Why use a Repair Cafe

We throw away vast amounts of stuff. Even things with almost nothing wrong, and which could get a new lease on life after a simple repair. The trouble is, lots of people have forgotten that they can repair things themselves or they no longer know how. Knowing how to make repairs is a skill quickly lost. Society doesn’t always show much appreciation for the people who still have this practical knowledge, and against their will they are often left standing on the sidelines. Their experience is never used, or hardly ever.The Repair Café changes all that! People who might otherwise be sidelined are getting involved again. Valuable practical knowledge is getting passed on. Things are being used for longer and don’t have to be thrown away. This reduces the volume of raw materials and energy needed to make new products. It cuts CO2 emissions, for example, because manufacturing new products and recycling old ones causes CO2 to be released. The Repair Café teaches people to see their possessions in a new light. And, once again, to appreciate their value. The Repair Café helps change people’s mindset. This is essential to kindle people’s enthusiasm for a sustainable society. But most of all, the Repair Café just wants to show how much fun repairing things can be, and how easy it often is. Why don’t you give it a go?

The History of the Repair Cafe Movement

The Repair Café was initiated by Martine Postma. Since 2007, she has been striving for sustainability at a local level in many ways. Martine organised the very first Repair Café in Amsterdam, on October 18, 2009. It was a great success. This prompted Martine to start the Repair Café Foundation. Since 2011, this non-profit organisation has provided professional support to local groups in the Netherlands and other countries wishing to start their own Repair Café.

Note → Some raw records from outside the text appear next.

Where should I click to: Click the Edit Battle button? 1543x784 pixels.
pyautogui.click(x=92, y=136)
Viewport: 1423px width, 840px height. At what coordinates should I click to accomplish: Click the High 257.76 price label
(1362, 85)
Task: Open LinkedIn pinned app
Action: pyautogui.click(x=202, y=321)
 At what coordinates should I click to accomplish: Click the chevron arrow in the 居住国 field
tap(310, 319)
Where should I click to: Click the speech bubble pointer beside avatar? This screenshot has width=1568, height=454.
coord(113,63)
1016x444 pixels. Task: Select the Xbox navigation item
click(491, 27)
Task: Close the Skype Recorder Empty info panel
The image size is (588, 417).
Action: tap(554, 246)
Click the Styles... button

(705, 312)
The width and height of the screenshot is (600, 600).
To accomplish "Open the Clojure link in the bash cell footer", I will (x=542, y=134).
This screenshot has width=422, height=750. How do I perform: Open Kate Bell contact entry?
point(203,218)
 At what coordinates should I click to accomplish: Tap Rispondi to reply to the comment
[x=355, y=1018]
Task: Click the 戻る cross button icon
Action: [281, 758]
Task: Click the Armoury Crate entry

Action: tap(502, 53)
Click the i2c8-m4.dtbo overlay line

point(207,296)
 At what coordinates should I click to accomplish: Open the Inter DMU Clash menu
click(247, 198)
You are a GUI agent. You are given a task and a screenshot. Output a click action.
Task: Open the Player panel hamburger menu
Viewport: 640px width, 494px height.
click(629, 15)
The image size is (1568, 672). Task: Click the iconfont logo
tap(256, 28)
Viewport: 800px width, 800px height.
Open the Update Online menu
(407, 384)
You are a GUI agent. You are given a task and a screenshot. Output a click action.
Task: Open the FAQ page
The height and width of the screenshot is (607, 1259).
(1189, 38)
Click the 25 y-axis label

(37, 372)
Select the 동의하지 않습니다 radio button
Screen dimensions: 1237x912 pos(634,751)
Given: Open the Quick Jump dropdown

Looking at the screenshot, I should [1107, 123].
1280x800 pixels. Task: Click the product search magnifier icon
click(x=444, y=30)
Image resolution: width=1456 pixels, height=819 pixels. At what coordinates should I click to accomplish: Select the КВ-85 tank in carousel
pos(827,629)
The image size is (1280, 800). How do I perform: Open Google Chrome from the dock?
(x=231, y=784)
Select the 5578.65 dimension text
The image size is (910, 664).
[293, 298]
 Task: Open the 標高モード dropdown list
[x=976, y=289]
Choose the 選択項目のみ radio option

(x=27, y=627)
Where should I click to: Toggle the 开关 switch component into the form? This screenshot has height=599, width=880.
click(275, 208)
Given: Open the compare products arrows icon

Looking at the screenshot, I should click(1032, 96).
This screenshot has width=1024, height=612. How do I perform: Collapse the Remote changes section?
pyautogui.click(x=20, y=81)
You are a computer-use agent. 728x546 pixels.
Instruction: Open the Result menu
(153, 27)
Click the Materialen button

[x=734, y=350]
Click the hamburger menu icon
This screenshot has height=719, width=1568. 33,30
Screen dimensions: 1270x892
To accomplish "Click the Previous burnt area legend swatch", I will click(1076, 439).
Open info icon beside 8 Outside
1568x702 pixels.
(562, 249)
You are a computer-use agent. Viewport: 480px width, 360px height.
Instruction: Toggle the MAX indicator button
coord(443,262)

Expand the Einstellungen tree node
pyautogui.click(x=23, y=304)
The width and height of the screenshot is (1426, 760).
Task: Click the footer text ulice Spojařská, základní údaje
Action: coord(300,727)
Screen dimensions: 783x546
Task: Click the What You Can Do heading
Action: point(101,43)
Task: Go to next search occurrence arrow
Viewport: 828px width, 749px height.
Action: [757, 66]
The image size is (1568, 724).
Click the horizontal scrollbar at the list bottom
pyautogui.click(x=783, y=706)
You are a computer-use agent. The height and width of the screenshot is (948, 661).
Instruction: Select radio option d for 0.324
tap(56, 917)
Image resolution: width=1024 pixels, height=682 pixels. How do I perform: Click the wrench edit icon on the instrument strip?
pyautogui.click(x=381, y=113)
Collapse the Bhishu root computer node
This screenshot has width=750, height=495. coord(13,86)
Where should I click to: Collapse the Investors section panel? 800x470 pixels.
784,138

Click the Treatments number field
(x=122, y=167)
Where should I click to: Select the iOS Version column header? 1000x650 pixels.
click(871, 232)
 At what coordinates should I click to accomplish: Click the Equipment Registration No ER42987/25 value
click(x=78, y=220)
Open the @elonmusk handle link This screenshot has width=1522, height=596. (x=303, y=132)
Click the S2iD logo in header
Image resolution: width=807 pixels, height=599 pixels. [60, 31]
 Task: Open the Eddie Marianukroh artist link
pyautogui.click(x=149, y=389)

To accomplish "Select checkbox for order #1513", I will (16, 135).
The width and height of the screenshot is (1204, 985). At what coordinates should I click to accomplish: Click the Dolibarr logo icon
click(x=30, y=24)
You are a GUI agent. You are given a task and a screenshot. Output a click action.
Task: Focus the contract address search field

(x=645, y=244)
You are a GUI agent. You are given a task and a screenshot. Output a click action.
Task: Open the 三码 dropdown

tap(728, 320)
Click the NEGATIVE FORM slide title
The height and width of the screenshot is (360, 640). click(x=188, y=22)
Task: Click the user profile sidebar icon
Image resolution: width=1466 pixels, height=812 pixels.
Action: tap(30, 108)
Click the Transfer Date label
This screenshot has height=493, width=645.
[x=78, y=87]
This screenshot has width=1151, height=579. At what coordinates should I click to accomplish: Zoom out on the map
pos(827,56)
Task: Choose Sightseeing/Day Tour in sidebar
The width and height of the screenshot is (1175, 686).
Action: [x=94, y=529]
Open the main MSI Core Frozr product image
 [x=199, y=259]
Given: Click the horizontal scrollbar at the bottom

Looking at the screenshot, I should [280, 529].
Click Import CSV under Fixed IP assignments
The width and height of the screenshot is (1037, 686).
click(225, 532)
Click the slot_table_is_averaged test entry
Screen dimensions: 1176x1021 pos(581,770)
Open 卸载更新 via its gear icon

Creating a Repair Culture without Competing With Local Repair Professionals

It would not be unreasonable to ask whether access to free repair get-togethers is competing with local professional repair specialists. The answer is quite the opposite. Organisers want to use Repair Cafés across the whole country to focus attention on the possibility of getting things repaired. Repair Cafes run for a limited time each month and visitors are frequently advised to go to the few professionals still around for more time consuming repairs. Furthermore, people who visit Repair Cafés are not usually customers of repair specialists. It is not unusual to see local repair specialist actually volunteering at Repair Cafes.